> _What to produce_
Go through the records below and show every line with the string "computer".

> _Given information_

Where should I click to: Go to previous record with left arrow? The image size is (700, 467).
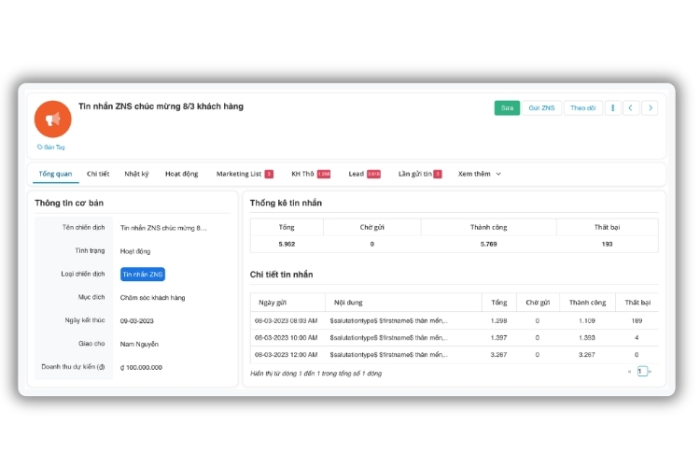[x=631, y=108]
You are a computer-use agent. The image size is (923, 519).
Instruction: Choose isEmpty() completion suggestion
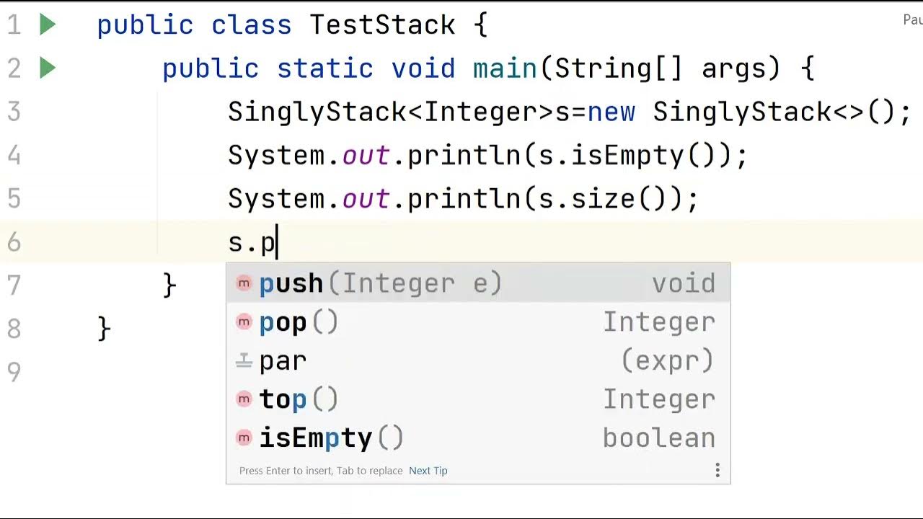(331, 438)
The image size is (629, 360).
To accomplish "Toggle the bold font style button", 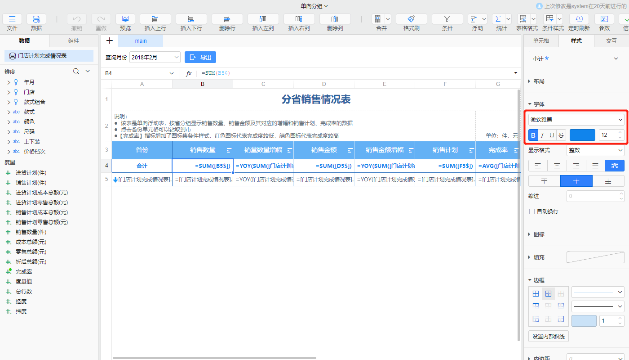I will [x=533, y=135].
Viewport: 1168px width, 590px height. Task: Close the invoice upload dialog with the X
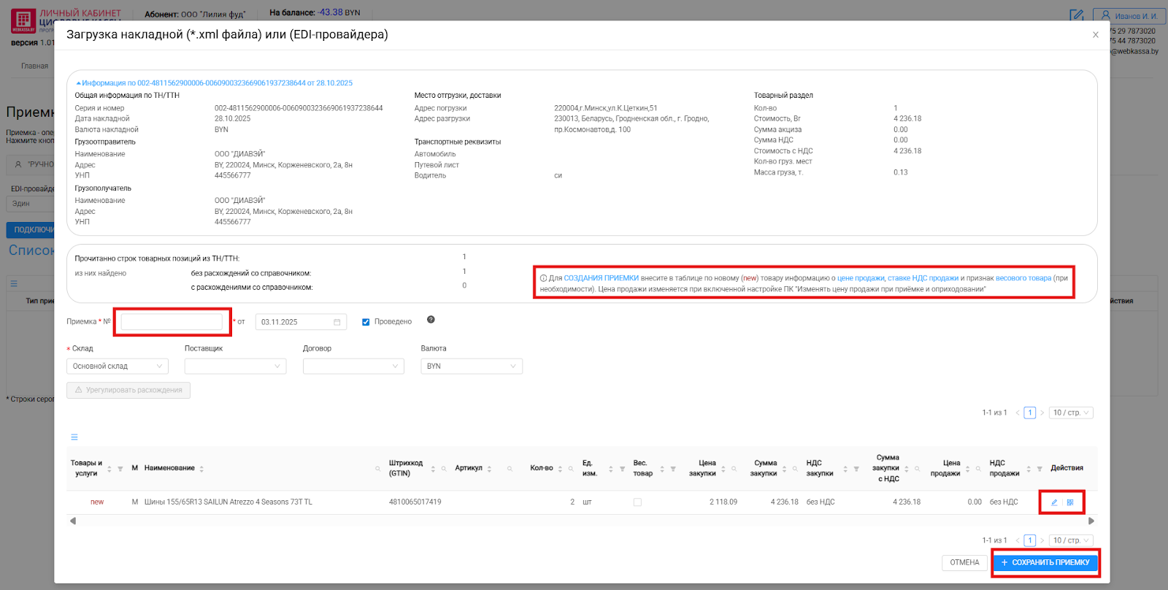pos(1095,35)
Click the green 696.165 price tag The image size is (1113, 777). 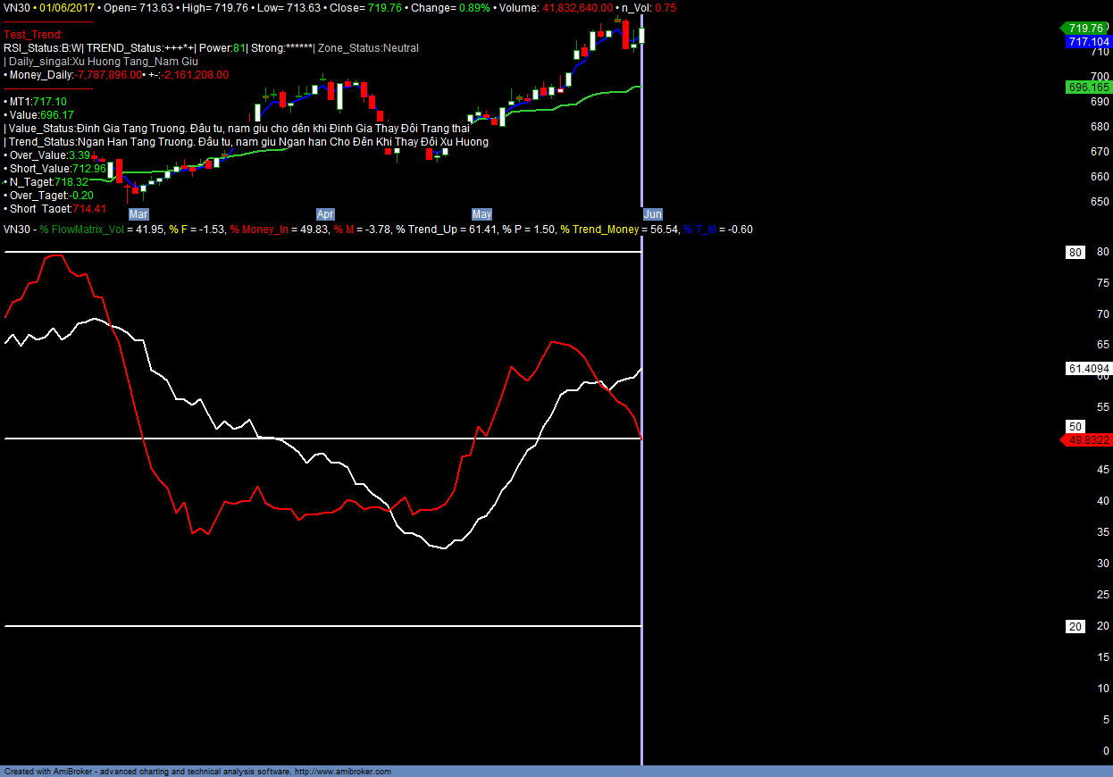[1087, 88]
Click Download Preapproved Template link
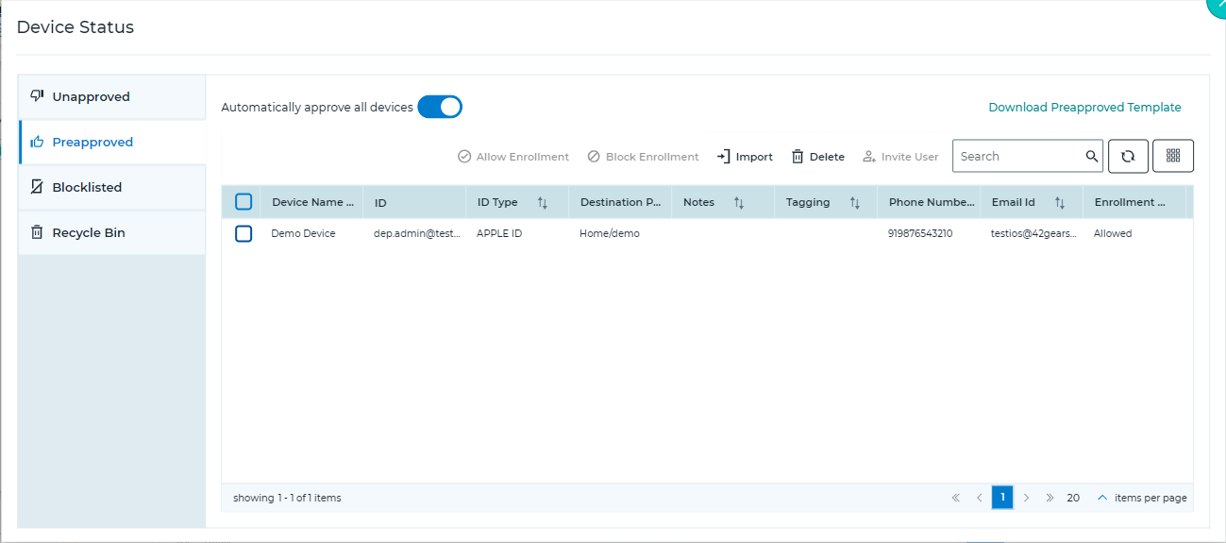Viewport: 1226px width, 543px height. coord(1084,108)
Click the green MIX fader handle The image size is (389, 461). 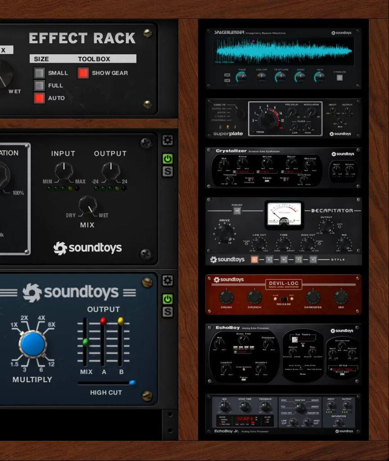[86, 342]
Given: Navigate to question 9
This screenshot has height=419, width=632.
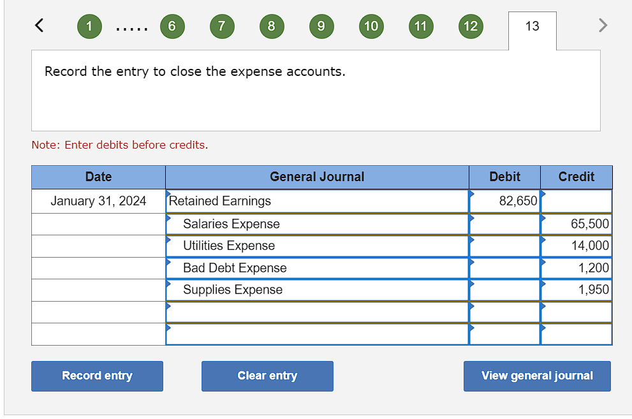Looking at the screenshot, I should pyautogui.click(x=321, y=26).
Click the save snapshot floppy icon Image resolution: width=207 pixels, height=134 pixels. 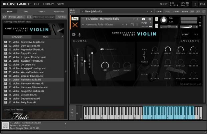coord(132,24)
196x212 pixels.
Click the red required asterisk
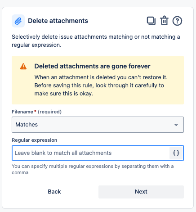coord(35,111)

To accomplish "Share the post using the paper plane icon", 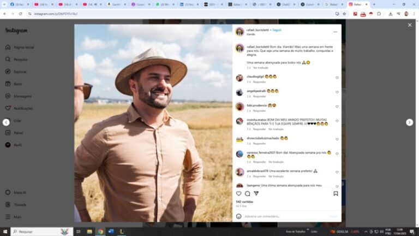I will pos(256,193).
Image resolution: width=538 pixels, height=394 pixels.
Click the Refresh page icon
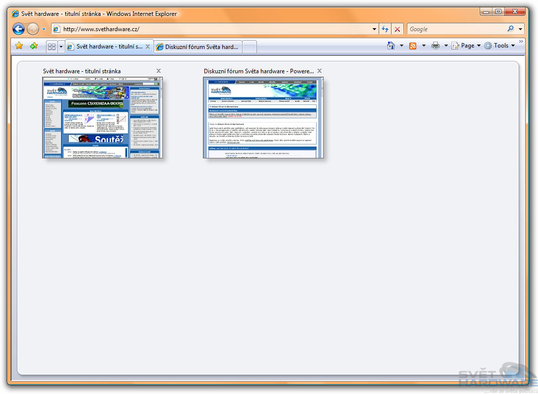pyautogui.click(x=385, y=29)
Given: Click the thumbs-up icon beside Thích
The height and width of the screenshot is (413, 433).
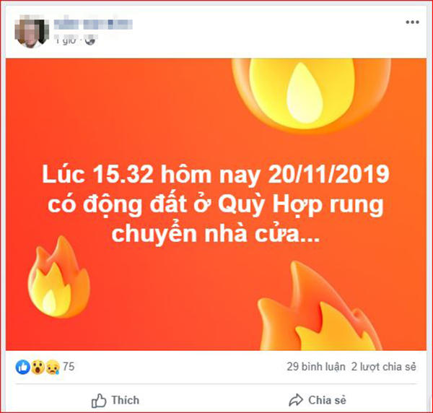Looking at the screenshot, I should coord(99,401).
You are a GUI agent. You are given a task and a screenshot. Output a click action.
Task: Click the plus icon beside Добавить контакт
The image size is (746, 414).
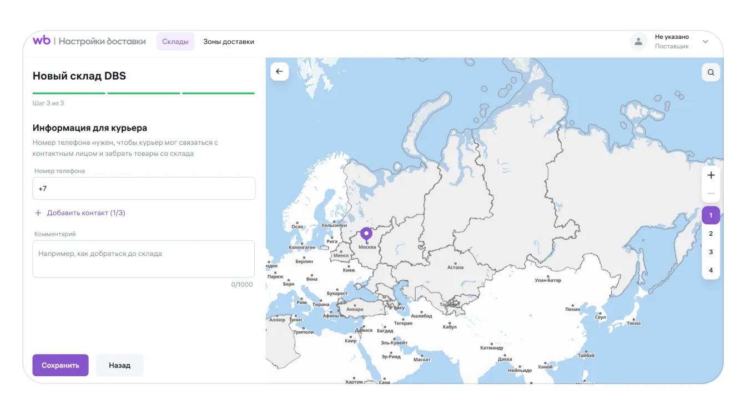point(38,213)
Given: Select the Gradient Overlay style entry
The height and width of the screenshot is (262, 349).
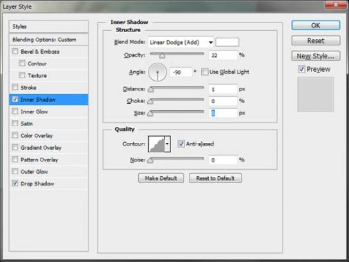Looking at the screenshot, I should (x=49, y=147).
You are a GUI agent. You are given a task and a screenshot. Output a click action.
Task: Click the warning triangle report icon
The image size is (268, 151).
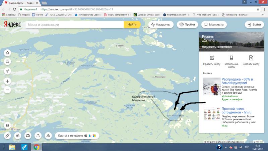point(48,136)
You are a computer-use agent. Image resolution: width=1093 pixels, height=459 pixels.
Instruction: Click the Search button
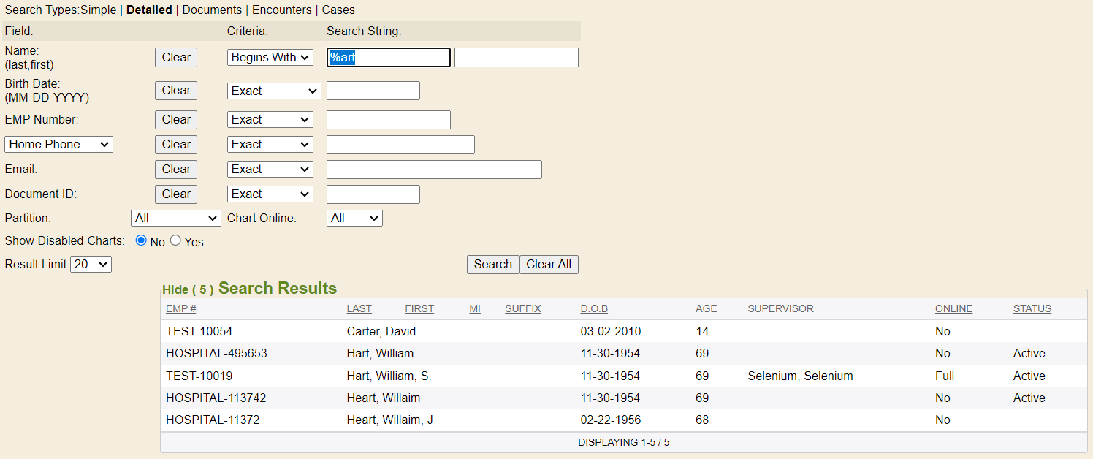(x=492, y=265)
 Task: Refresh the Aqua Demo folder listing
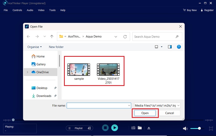pos(125,37)
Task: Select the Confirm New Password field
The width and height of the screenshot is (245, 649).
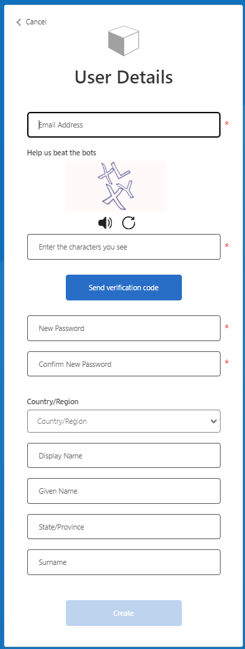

> _Expected answer_
You are a computer-use agent. The image size is (923, 519).
You are a computer-use agent. Image resolution: width=1093 pixels, height=459 pixels.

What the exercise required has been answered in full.